### Source text

Site Reliability Engineering (SRE) is a practice for managing the reliability of systems that began at Google in the early 2000s. Ben Treynor Sloss from Google started the first SRE team and coined the name. As he puts it in the book Site Reliability Engineering (published by Google), SRE teams are generally responsible for “the availability, latency, performance, efficiency, change management, monitoring, emergency response, and capacity planning of their service(s).” That’s a similar list to the responsibilities of many traditional Operations teams.
SRE was initially a Google innovation, but it’s now spread much more extensively in the industry, mainly due to Google opening up about the practice and evangelizing it. USENIX launched the first SREcon in 2014, and Google published the Google SRE Book in 2016. As more companies have adopted SRE in their own ways, the meaning of the term has evolved. Every SRE team is different, but many themes will apply to SREs across companies.
We’ll next a look at the Engineering and Reliability parts of SRE, SRE team structures, and then talk about some ways you can get started as an SRE.
As Ben Treynor Sloss says in the Google SRE book, “SRE is what happens when you ask a software engineer to design an operations team.” In building the SRE team at Google, he focused on hiring software engineers, as opposed to traditional systems administrators. The idea was to make the SRE team a force multiplier. By automating more of the work they do, the SRE team could manage the rapidly growing systems at Google while scaling the team less.
Toil is an essential concept in SRE. As Vivek Rau points out in the Google SRE book, toil isn’t simply work that the Goole SREs don’t want to do. He defines some criteria for what kind of work is considered toil:
- No enduring value
- Scales with service growth
By working to eliminate the tasks we do that are toil, we give ourselves time to focus on more exciting work. Google expects its SREs to spend 50% or more of their time working on engineering projects outside of regular operational work.

### Material provided
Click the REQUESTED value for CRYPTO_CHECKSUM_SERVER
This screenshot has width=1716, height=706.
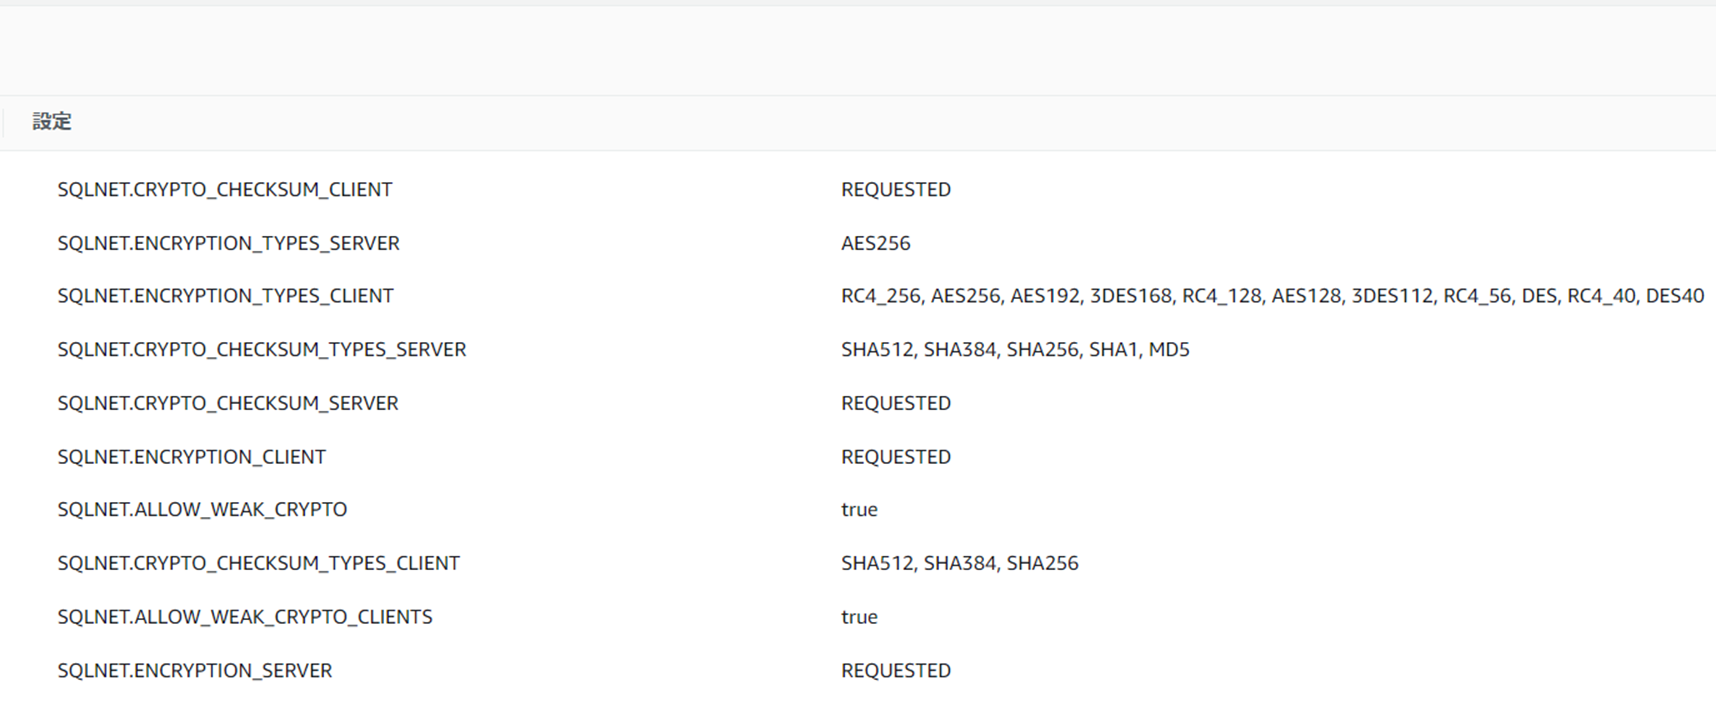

### Written request A
According to the text on site reliability engineering, in what year did USENIX launch the first SREcon?
### Written request B
From the text on site reliability engineering, extract everything from "Site Reliability Engineering (SRE)" down to "traditional Operations teams.".

### Final result A
2014

### Final result B
Site Reliability Engineering (SRE) is a practice for managing the reliability of systems that began at Google in the early 2000s. Ben Treynor Sloss from Google started the first SRE team and coined the name. As he puts it in the book Site Reliability Engineering (published by Google), SRE teams are generally responsible for “the availability, latency, performance, efficiency, change management, monitoring, emergency response, and capacity planning of their service(s).” That’s a similar list to the responsibilities of many traditional Operations teams.